By prisnersdilema, March 15, 2011 at 11:56 pm Link to this comment

It’s much too late, for any warnings, because mankind no longer has the ability to make
use of any information that is not in the form of a T.V. Commercial, talk show, or
sermon.

As a child I used to imagine how wonderful the future would be, the future progress of
man seemed guaranteed by science.  Eventually science would free us, from problems
that have plagued mankind since the dawn of time, war, poverty, disease. All would be
conquered in turn. Eventually we would become a type II civilization. 

Yet some scientists believed that maybe the reason why we, were never able to
establish contact with another civilization in outer space was because, they blew
themselves up, or died in some unfortunate planetary accident ala deep impact. 

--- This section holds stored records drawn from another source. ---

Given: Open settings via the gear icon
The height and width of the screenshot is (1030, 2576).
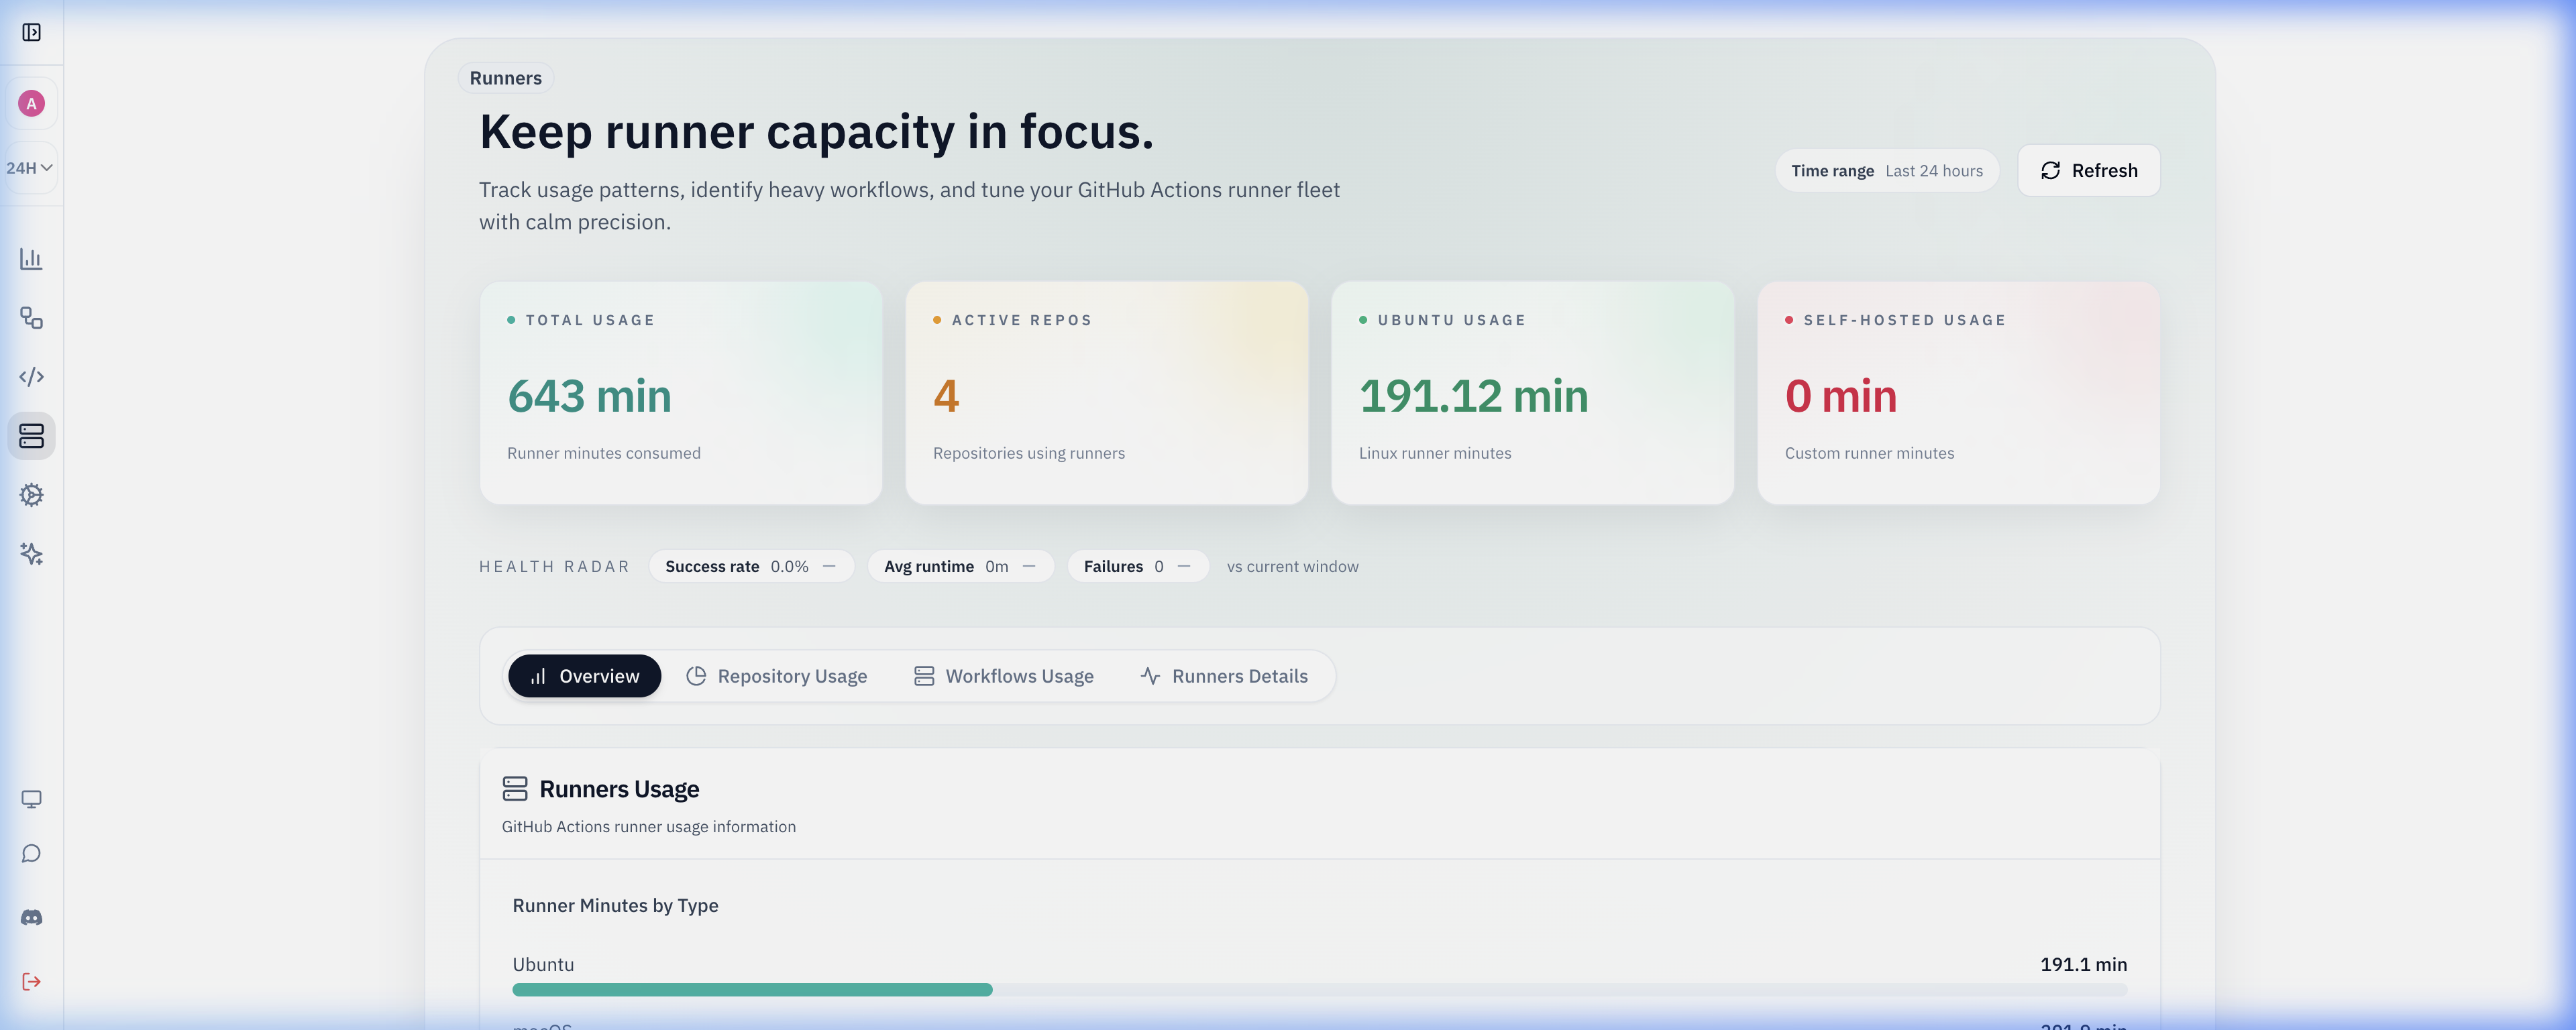Looking at the screenshot, I should 32,495.

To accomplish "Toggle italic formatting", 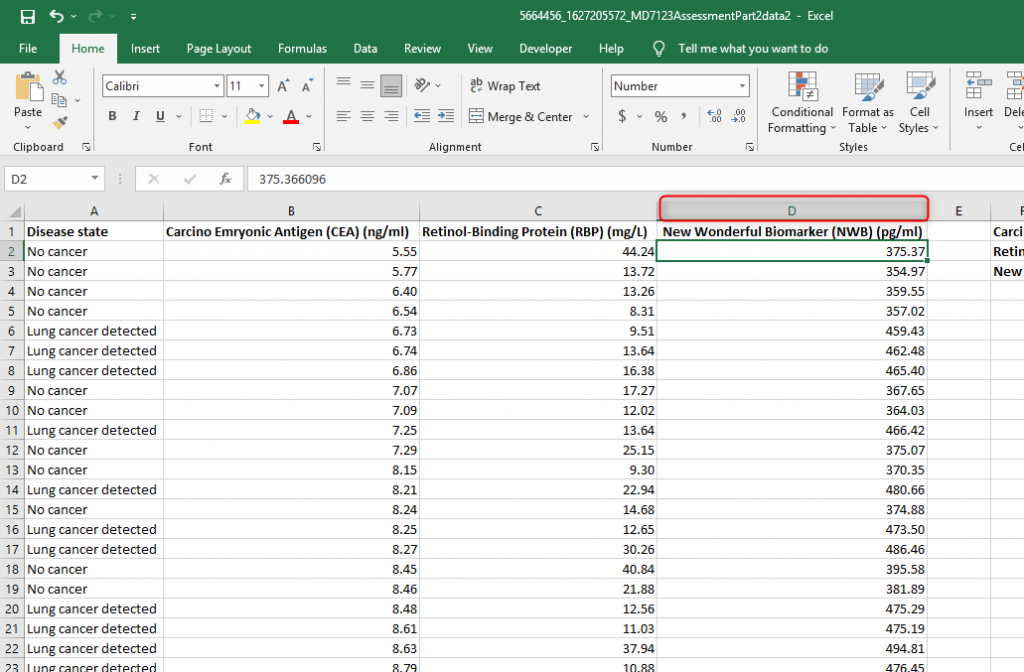I will [x=136, y=116].
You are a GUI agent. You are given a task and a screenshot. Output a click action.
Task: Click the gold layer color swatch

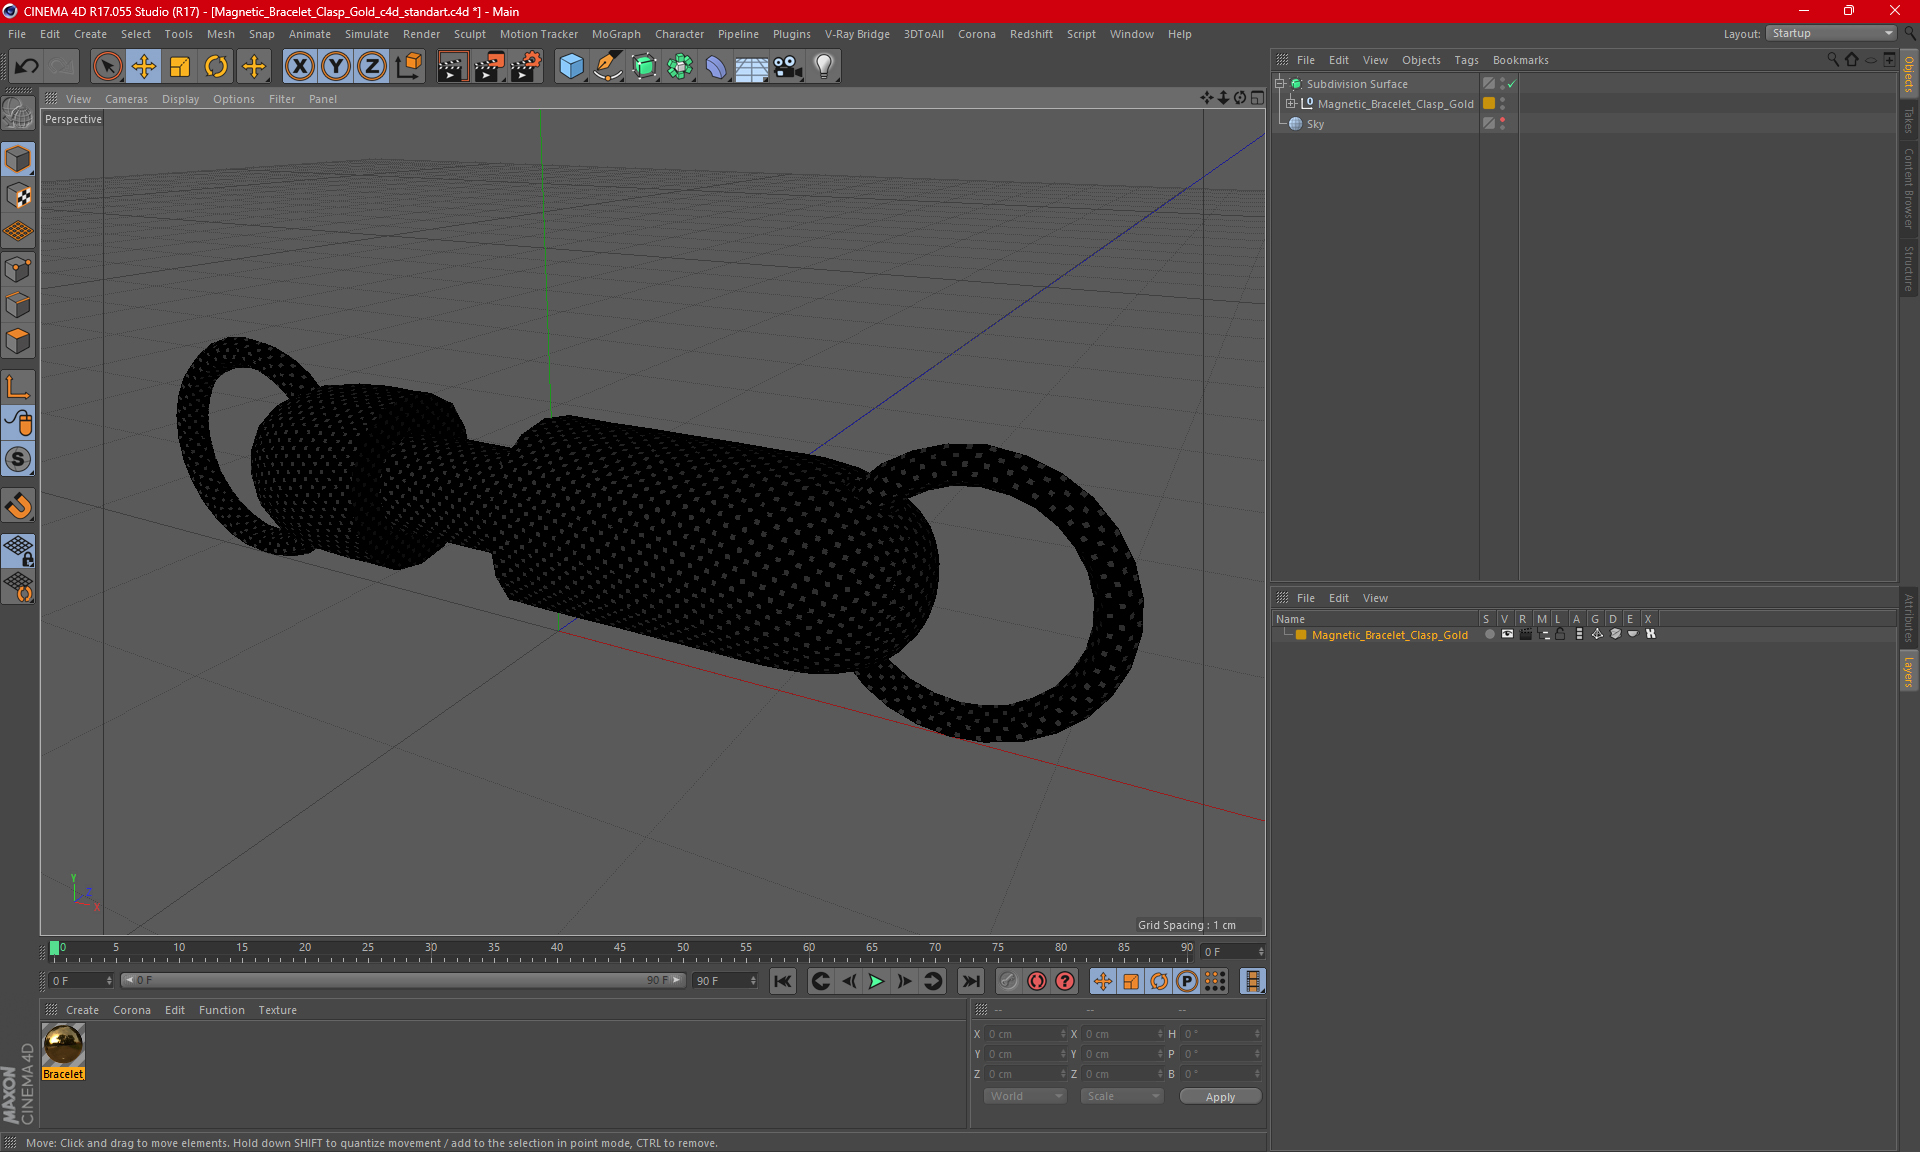pyautogui.click(x=1301, y=635)
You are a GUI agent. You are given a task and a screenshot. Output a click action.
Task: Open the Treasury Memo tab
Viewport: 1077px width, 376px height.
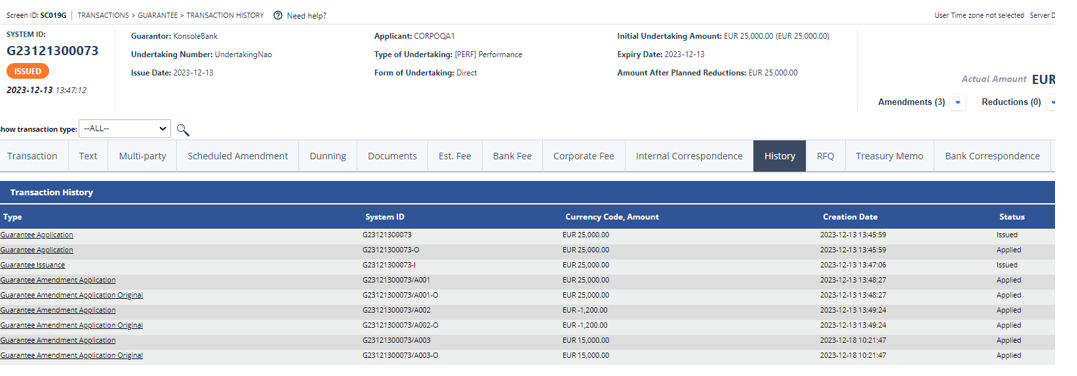[x=889, y=156]
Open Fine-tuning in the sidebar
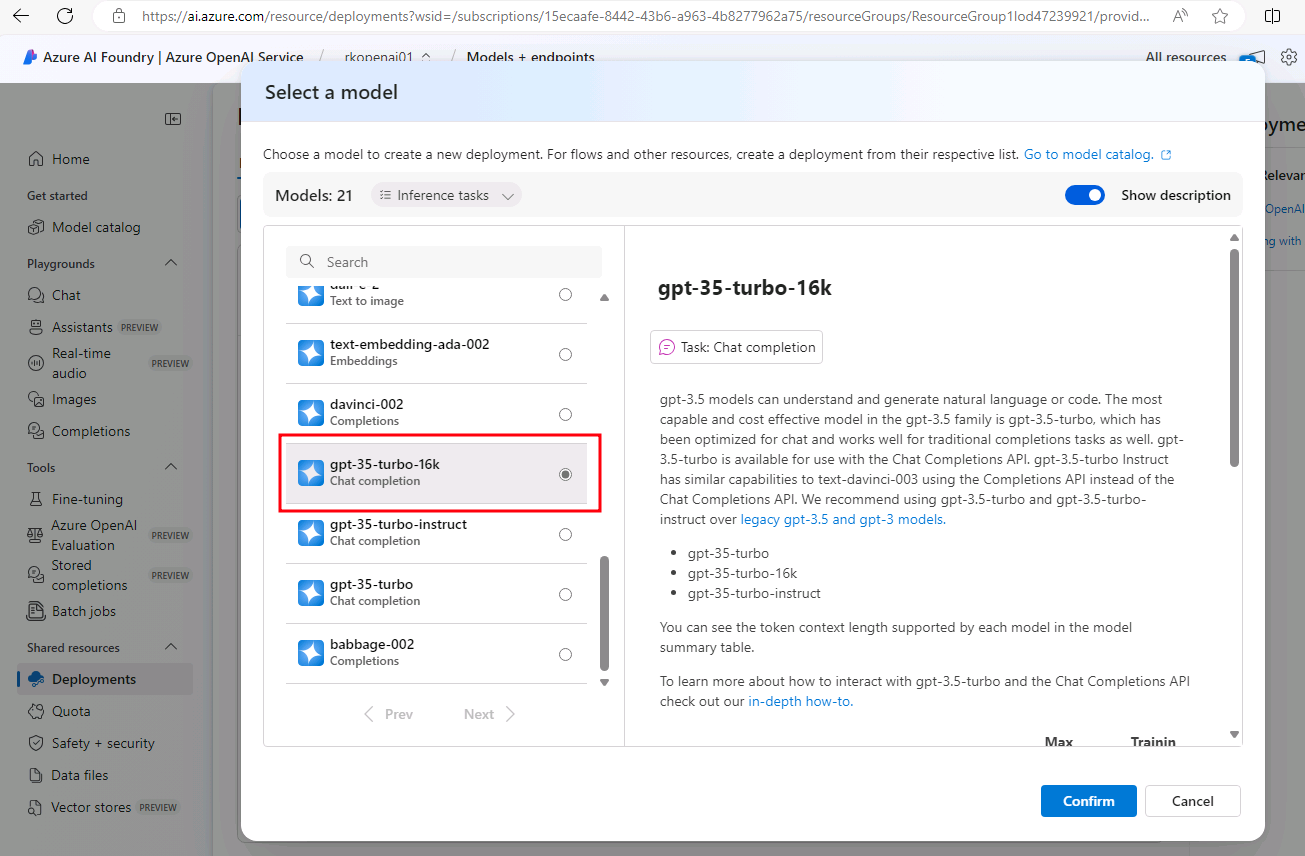 [87, 499]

There is another possibility. Maybe the just go mad. That’s what’s happening to us now,
we’ve gone mad. And like all madman we’ve lost the ability to see into our own
madness. So reason will no longer prevail, because our leadership are the most
disturbed of us all.

Report this

By TDoff, March 15, 2011 at 7:01 pm Link to this comment

Amy, you’re on to something here. If you want to make a career out of publishing prescient warnings that the oblivious human race will ignore, here’s a tip:

Get yourself a gross of packets of Post-It notes and a Bible. Open the cover and start reading. Every time you find a pertinent warning or cautionary tale, write it up and get it published. Mark the page with a Post-It, so you don’t run the risk of repeating yourself with the same warning. (Many of the biblical stories are redundant, and it’s damned difficult to keep track of them all).

That should set you up for life. Well, I can’t be sure of that, since I have no idea how old you are. But should you finish the Bible, and have some time left, you could start on Aesop.